Recent advances in neuroscience have revealed that certain neurological disorders, like a brain tumor, can cause an otherwise normal person to behave in criminally deviant ways.
This week, our topic is neuroscience and the law. Neuroscience is revolutionizing our understanding of how the brain works. In the process it is challenging ago-old ways of thinking about crime and punishment. Some neuroscientists even say that it’s time to completely rethink our judicial system in light of their discoveries. That’s because our current legal system presupposes a certain picture of how the mind works that many neuroscientist now believe is almost entirely wrong. Common sense counts a person morally responsible for a wrongful action only if the action results from their free, conscious, deliberate choice. Pretty much the same idea is expressed in the law via the concept of a guilty mind or mens rea. Under the law, an act can’t make you guilty unless your mind is guilty too.
There are, of course, exceptions to this last claim, since, to be precise, the law distinguishes several different modes of culpability -- strict liability, negligence, recklessness… A wrong doer doesn’t have to make a free, conscious, deliberate choice to be culpable in these lesser ways.
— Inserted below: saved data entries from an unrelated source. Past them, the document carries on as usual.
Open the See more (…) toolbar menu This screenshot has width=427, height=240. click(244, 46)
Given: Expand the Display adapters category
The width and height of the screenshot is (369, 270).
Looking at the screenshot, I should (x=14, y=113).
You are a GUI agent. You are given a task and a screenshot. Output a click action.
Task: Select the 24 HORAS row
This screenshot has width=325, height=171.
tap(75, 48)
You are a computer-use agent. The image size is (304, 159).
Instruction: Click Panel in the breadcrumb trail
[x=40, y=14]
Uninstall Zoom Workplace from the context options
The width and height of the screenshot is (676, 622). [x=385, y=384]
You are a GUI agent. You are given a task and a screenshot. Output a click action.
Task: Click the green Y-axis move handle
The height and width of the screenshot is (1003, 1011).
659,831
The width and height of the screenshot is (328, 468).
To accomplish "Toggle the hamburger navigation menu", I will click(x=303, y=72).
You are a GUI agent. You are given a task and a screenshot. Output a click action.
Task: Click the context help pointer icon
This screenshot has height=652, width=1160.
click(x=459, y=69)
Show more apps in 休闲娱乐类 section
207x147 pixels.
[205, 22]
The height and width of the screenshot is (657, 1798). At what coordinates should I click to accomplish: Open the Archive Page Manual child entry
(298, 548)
But the main point still stands. The law sharply differentiates between actions we freely, consciously, and deliberately choose and actions that we don’t so choose. It holds us most responsible and punishes us most severely for actions of the former sort.
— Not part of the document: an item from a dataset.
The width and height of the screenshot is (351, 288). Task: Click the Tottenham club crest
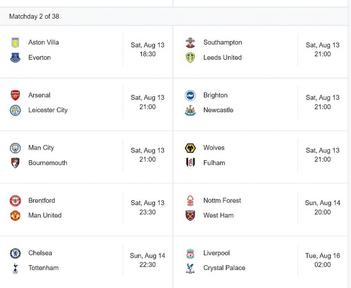[16, 268]
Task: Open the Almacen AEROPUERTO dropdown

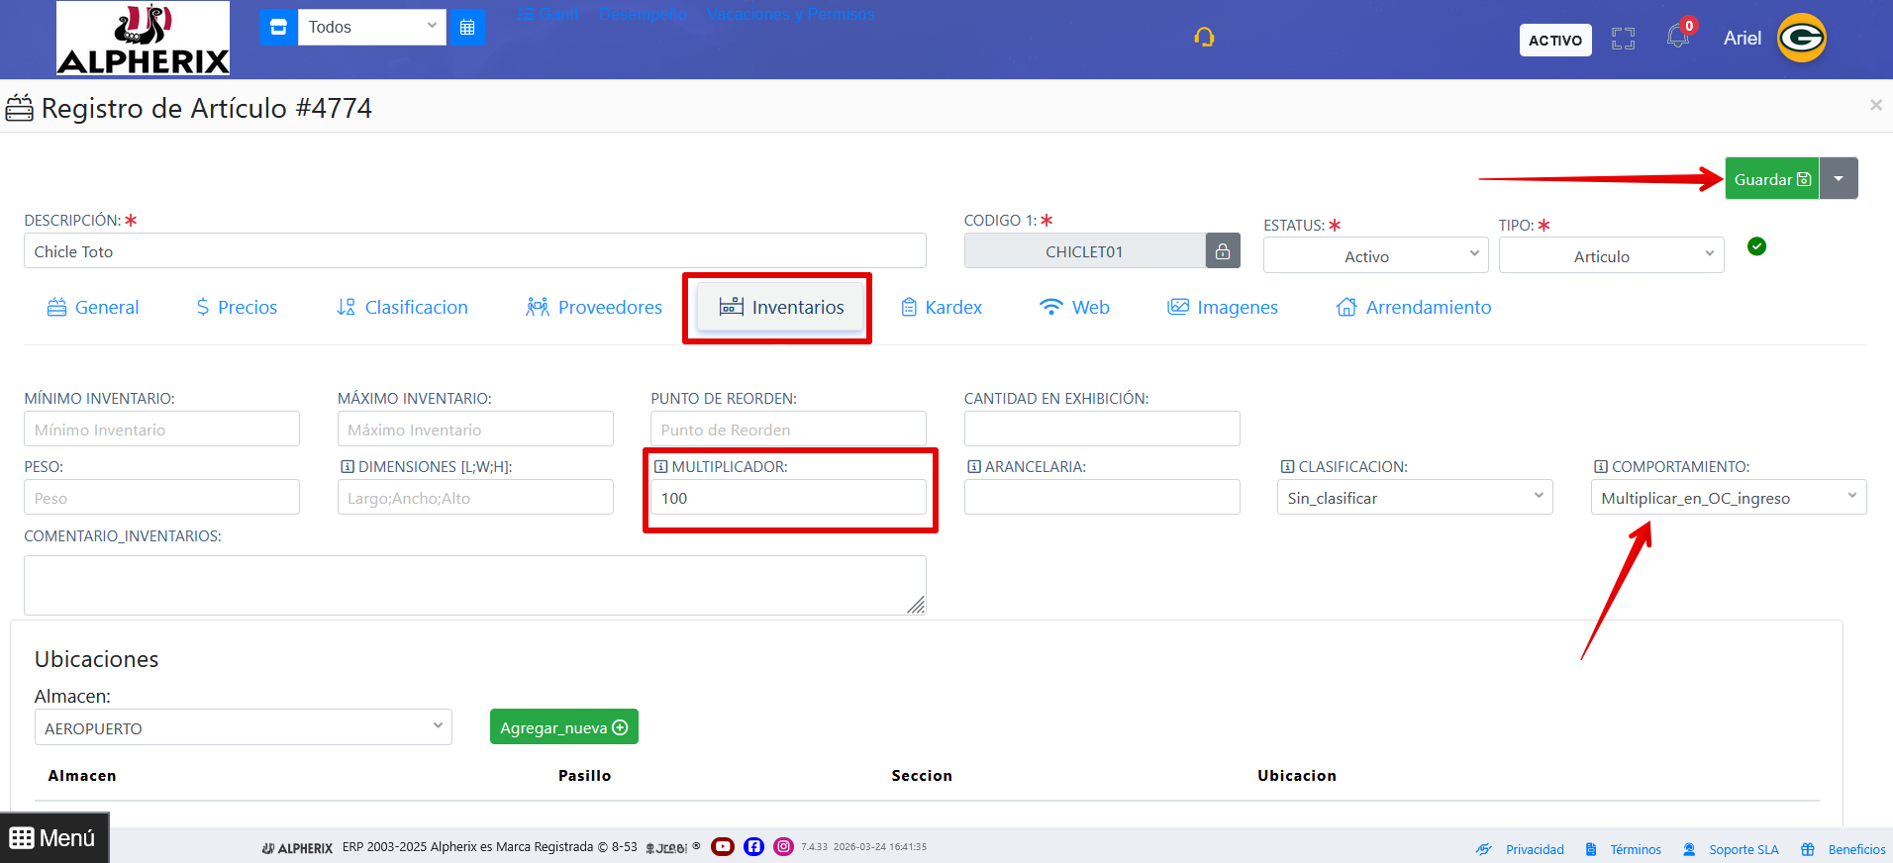Action: pos(244,727)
Modern neuroscience purports to throw cold water on the idea that we freely choose our actions. And neuroscience teaches us that most of what the brain does to cause behavior happens without the benefit of conscious deliberation at all. Conscious deliberation is at best the small tip of a really huge iceberg. And the stories we tell ourselves about the causes of our behavior, according to some neuroscientists, are just after the fact confabulations, with no real basis in the neural facts of the matter.
I have to admit, though, that I’m not quite sure the story is as simple as I’ve just suggested or that there is really such a direct conflict between common sense and the law, on the one hand, and the deliverances of neuroscience, on the other. That’s because all that the law really needs is the distinction between doing something on purpose, in full awareness of the consequences of the action, on the one hand, or doing something out non-culpable ignorance or doing something because your neuronal circuitry is misfiring, on the other. As long as we can make such distinctions, the law has all it needs in the way of freedom, consciousness and criminal culpability. Think of the difference between me – a relatively normal person with a relatively intact brain – and, say, a paranoid schizophrenic. Surely, neuroscience doesn’t show that, as far as the law is concerned, we all might as well be paranoid schizophrenics.
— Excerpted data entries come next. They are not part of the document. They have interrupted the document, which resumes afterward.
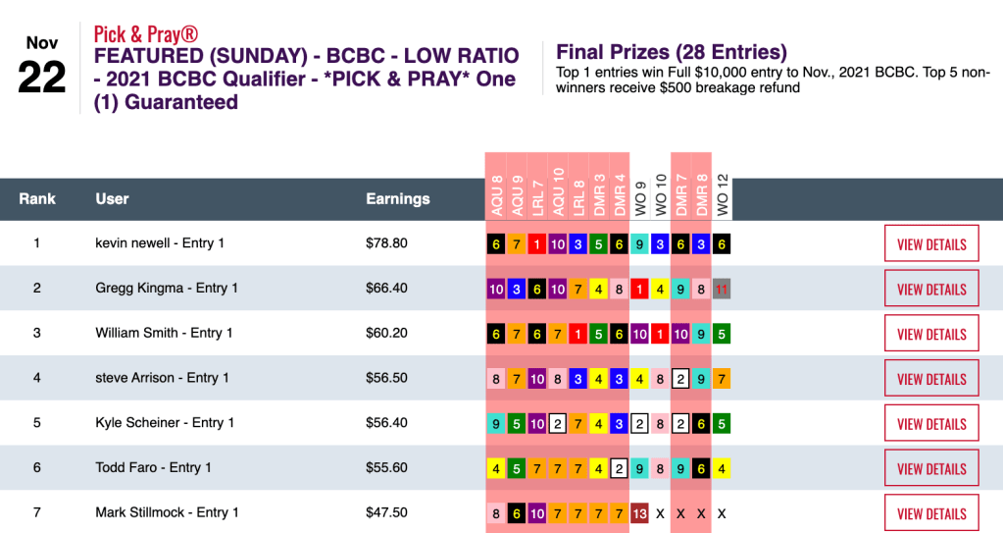Show details of Mark Stillmock's entry
This screenshot has height=533, width=1003.
click(x=931, y=513)
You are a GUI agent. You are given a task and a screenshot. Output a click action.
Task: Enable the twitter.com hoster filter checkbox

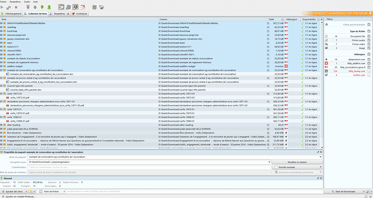[369, 75]
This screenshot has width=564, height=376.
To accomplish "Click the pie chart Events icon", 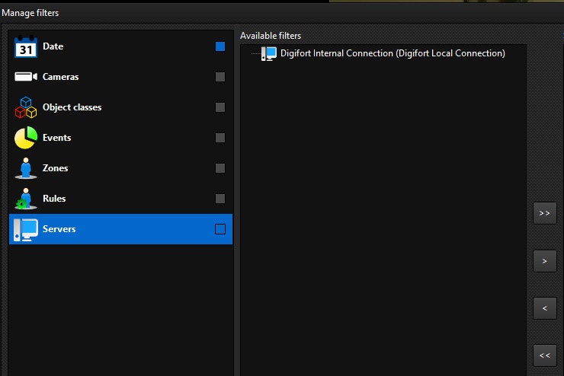I will pyautogui.click(x=26, y=138).
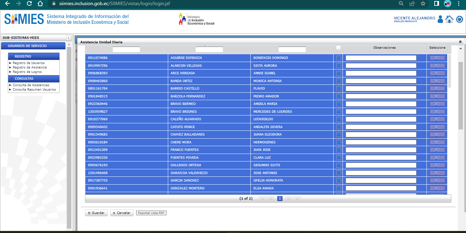Bookmark this page with star icon
Viewport: 466px width, 233px height.
(423, 4)
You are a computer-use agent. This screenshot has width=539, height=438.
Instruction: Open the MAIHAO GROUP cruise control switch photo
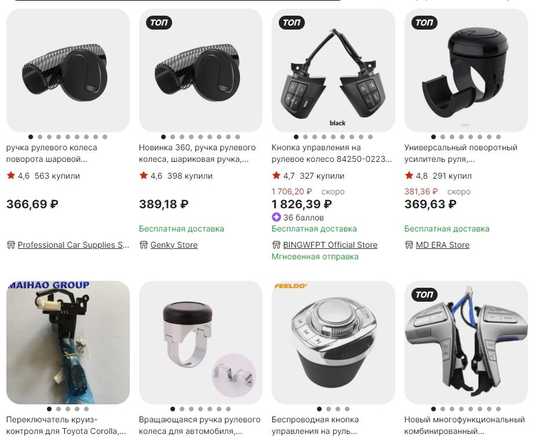(68, 342)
The problem with this approach, though, is that neuroscience simply refuses to draw sharp lines. As far as neuroscience is concerned, it’s all on a continuum. Take a supposedly normal, law abiding citizen, upset their dopamine or serotonin balance just a teeny-tiny bit, or make a tiny little lesion in just the right place in their neural circuitry and presto-chango you’ve turned your upstanding law-abiding citizen into a viscous criminal.
This is not to suggest that all criminal behavior is the result of bad neural chemistry and circuitry and is, therefore, excusable. To be sure, all human behavior –- every bit of it -- is the result of our neural chemistry and circuitry. The point is that relatively small differences in our brains can make huge differences in our behavior. And since we don’t have much direct, conscious control over our neural chemistry and circuitry, we have less much direct conscious control over our behavior than the law imagines.
Even so, it doesn’t directly follow that we should necessarily excuse criminal behavior. Think of we do we with other sorts of bad outcomes that are caused by chemical imbalances or bad wiring? We treat them with medication or therapy or surgery. One day soon we’ll be able to do the same when bad brain chemistry leads someone to perform criminal acts. And punishment need not be ruled out altogether either – though it probably needs a new basis. Typically with think of punishment is retribution. But if there is no such thing is freedom, if conscious, purposeful deliberation is just an epiphenomenon and not where our behavior is really and truly generated, then perhaps nobody really intrinsically deserves to be punishment.
But there is another possible basis for punishment – one that may be of more neurologically sound. Punishment provides negative feedback. And the brain sometimes changes itself in respond to negative feedback. Perhaps neuroscience can help us learn which forms of punishment provide effective feedback and which don’t.
Lest you think I’ve simply swallowed the neuroscience Kool-aid, I should say that there are still lots of questions we need to address before I’m willing to drink it down gladly. For example, I worry that everything I’ve been saying so far presupposes a philosophically problematic – I won’t say naïve -- concept of freedom – what philosophers sometimes call contra-causal freedom. That’s a kind of absolute and total freedom that leaves our actions entirely and exclusively up to the will. I admit we don’t freedom in that sense. And maybe neuroscience can help us to see that. But I strongly doubt that either common sense or our legal system presupposes that we have freedom in that sense. And if we don’t there is no real conflict between our criminal justice system and what neuroscience is telling us about how the brain causes behavior. Is there?